■ EXERCISE INPUT:
◇ ◇ ◇ ◇ ◇
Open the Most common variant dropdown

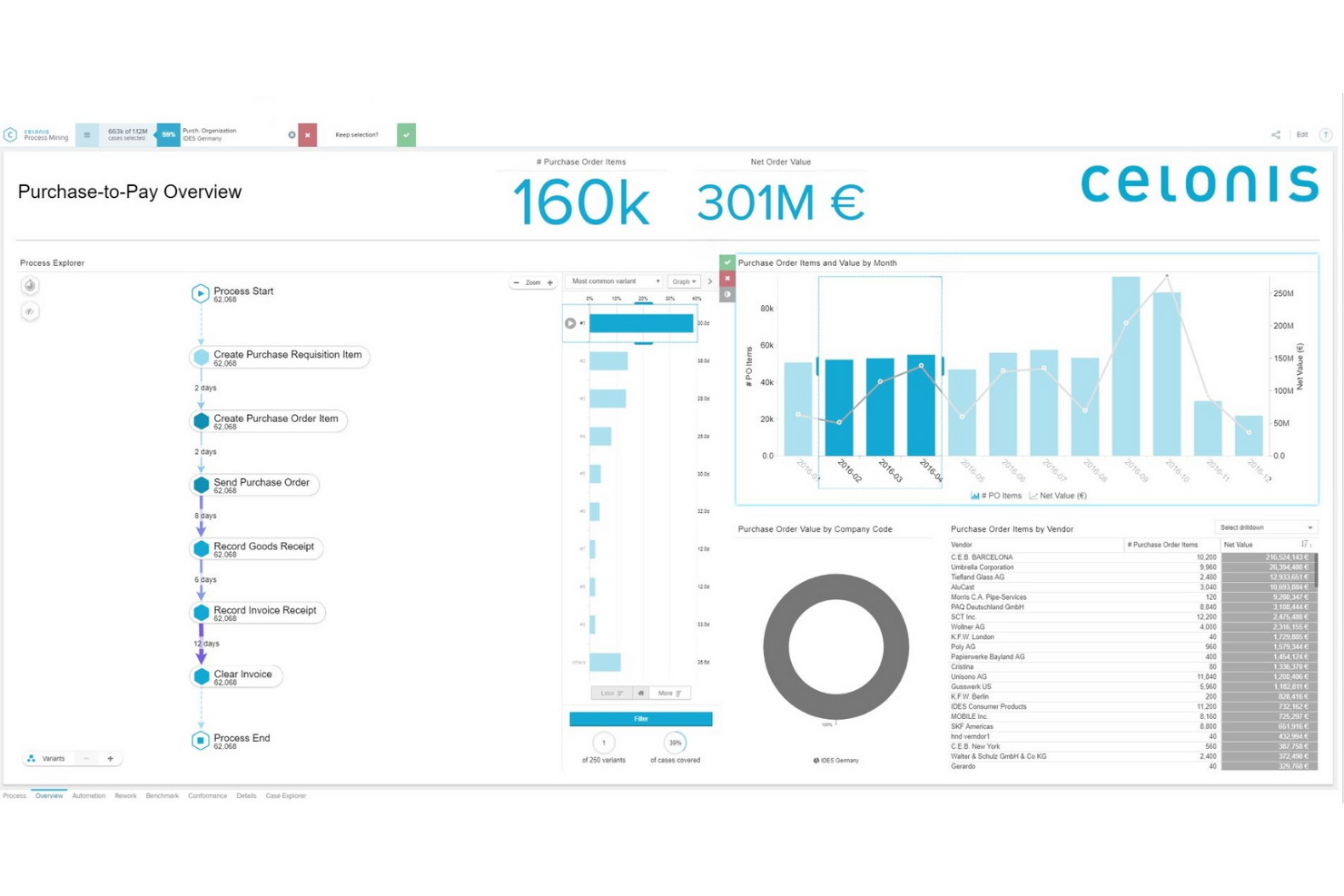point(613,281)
◇ ◇ ◇ ◇ ◇
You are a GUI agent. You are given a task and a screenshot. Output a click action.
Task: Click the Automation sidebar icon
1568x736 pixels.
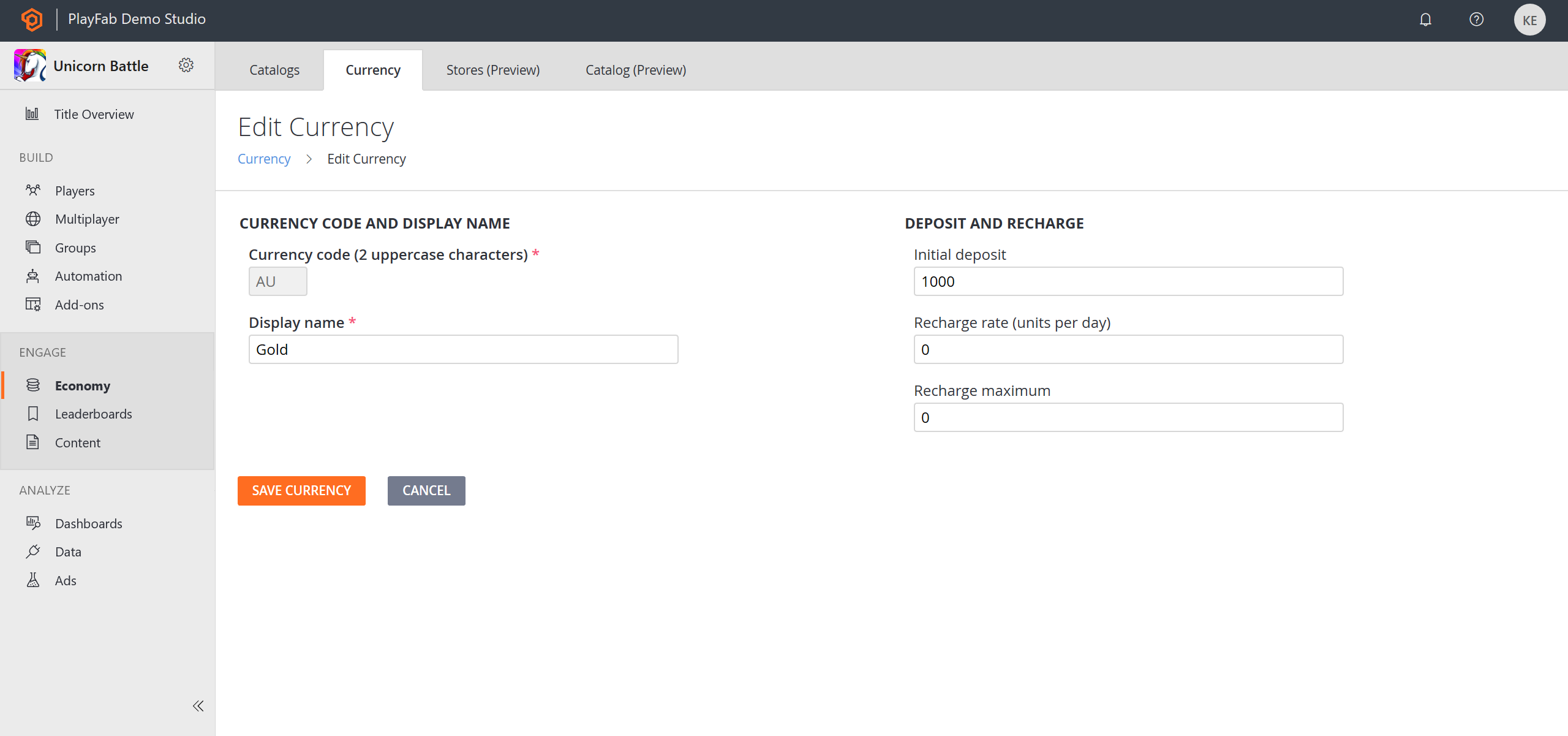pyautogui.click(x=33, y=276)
◇ ◇ ◇ ◇ ◇
■ PROBLEM DESCRIPTION: Copy the listing again, starting at the line containing "You are a GUI" and ending at the line containing "pyautogui.click(x=33, y=276)", and swap "sidebar" for "navigation" while keeping everything else the same. Omit the pictures.

■ EXPECTED OUTPUT:
You are a GUI agent. You are given a task and a screenshot. Output a click action.
Task: Click the Automation navigation icon
1568x736 pixels.
pyautogui.click(x=33, y=276)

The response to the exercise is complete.